[EXERCISE] What you return should be the lines of the data containing "screenshot", each in full.

[EXCERPTED DATA]
━━━━
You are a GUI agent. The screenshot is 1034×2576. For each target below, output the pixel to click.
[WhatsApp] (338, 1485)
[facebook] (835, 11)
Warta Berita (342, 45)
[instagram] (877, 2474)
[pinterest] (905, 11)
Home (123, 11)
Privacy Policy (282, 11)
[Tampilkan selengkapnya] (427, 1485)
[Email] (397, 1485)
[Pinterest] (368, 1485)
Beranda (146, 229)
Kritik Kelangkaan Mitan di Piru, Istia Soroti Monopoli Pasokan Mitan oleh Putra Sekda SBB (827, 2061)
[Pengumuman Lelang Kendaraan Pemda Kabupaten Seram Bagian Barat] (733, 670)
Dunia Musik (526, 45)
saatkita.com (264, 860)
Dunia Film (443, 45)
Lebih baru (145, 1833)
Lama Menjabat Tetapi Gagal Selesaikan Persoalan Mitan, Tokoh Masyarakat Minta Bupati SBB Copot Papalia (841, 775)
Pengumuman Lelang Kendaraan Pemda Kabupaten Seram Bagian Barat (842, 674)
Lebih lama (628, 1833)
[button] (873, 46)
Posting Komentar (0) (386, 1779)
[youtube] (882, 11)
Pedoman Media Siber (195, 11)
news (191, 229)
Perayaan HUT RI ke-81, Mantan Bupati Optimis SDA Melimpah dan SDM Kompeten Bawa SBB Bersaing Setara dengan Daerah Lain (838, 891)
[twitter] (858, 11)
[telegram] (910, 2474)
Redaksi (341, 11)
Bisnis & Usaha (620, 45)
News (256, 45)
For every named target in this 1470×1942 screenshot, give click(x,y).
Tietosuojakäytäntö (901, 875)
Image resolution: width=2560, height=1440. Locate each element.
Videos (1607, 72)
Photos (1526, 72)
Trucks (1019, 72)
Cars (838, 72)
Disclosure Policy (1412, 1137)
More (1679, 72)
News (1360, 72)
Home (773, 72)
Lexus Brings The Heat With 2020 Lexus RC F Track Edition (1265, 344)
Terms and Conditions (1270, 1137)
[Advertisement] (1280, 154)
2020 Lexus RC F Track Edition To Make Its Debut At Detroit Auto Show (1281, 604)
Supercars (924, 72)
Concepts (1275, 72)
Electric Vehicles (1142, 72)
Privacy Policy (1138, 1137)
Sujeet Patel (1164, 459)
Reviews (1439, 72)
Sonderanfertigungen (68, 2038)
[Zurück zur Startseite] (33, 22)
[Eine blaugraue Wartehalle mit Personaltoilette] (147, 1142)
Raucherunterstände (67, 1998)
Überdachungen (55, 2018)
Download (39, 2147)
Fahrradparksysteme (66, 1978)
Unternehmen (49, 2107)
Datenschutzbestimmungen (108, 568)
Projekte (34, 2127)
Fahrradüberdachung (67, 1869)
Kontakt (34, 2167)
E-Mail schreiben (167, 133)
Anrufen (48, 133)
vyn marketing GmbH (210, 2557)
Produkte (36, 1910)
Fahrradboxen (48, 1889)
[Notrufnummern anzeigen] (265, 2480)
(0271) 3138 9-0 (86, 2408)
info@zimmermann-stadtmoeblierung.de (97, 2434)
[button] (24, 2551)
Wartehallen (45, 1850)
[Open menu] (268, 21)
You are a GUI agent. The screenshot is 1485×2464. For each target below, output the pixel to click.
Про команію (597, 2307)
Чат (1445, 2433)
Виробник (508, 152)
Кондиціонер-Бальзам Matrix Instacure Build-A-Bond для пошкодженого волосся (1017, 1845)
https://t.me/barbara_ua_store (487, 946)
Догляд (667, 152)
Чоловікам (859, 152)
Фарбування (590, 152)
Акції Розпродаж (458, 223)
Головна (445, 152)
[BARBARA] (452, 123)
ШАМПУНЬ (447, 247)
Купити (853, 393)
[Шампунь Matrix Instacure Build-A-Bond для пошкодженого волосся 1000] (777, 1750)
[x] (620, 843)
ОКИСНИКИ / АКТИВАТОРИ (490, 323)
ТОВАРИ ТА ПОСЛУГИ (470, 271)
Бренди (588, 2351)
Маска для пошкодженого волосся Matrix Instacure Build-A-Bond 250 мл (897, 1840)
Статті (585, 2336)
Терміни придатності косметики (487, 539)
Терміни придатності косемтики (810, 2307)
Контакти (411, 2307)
━━━━
[RESPONSE AREA]
You are a GUI agent. The screenshot is 1034×2576. For each target below, output the pixel to click.
For every named target in this 1470×1942 screenshot, give click(x,y).
You are a GUI agent. The screenshot is 1485×2464. For each target below, output the pixel to click.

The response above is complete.